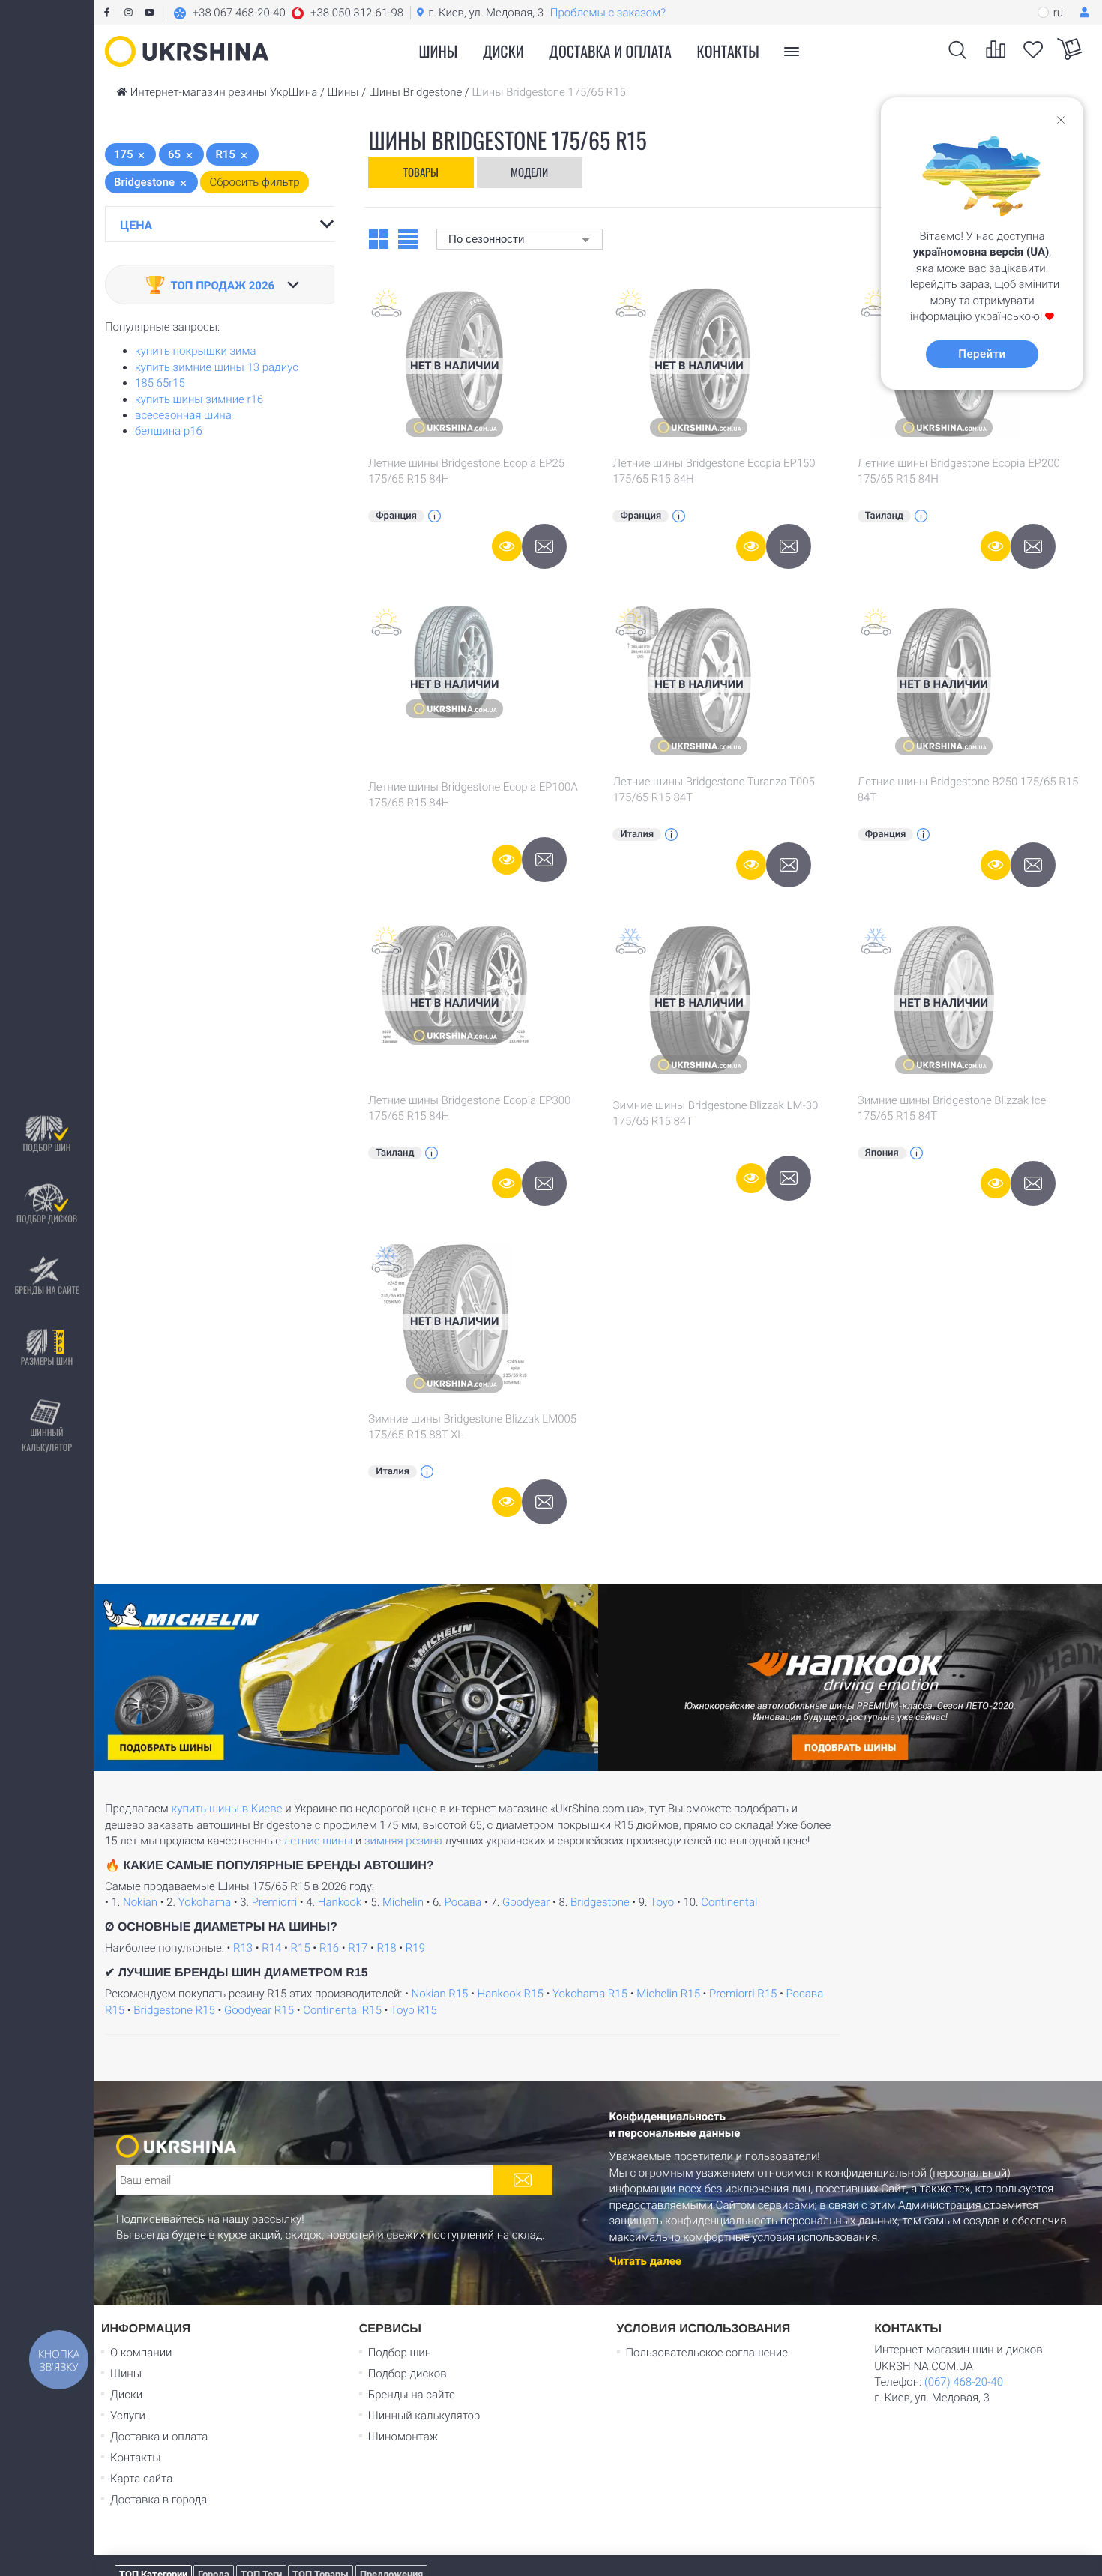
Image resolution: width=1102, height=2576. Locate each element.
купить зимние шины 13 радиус (216, 367)
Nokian (140, 1902)
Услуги (127, 2415)
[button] (288, 12)
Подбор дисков (46, 1218)
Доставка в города (158, 2499)
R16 (329, 1948)
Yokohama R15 (589, 1993)
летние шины (318, 1840)
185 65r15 (160, 383)
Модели (529, 171)
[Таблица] (378, 238)
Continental (729, 1902)
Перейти (981, 354)
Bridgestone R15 (173, 2010)
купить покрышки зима (195, 351)
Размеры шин (47, 1360)
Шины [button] (438, 51)
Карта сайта (141, 2478)
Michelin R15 (668, 1993)
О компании (141, 2352)
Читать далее (645, 2260)
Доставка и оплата (610, 51)
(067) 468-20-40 (963, 2382)
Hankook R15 (511, 1993)
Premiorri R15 (743, 1993)
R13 (243, 1948)
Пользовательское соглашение (707, 2352)
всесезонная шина (183, 415)
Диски (503, 51)
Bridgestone (600, 1902)
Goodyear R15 (259, 2010)
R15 (300, 1948)
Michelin (403, 1902)
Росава (463, 1902)
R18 (387, 1948)
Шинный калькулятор (47, 1439)
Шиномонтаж (403, 2436)
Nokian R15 (440, 1993)
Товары (421, 171)
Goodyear (526, 1902)
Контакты (728, 51)
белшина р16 (168, 431)
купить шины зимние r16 (199, 399)
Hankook (339, 1902)
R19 (415, 1948)
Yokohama (204, 1902)
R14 (271, 1948)
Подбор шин (46, 1147)
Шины (126, 2373)
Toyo (662, 1902)
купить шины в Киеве (226, 1808)
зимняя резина (403, 1840)
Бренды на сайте (46, 1289)
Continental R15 (342, 2010)
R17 (357, 1948)
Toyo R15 (414, 2010)
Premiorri (274, 1902)
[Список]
= = = = = = =
*Work instructions*
What is needed is a copy of every line above in which "купить" appears.

*Written solution*
купить зимние шины 13 радиус (216, 367)
купить покрышки зима (195, 351)
купить шины зимние r16 (199, 399)
купить шины в Киеве (226, 1808)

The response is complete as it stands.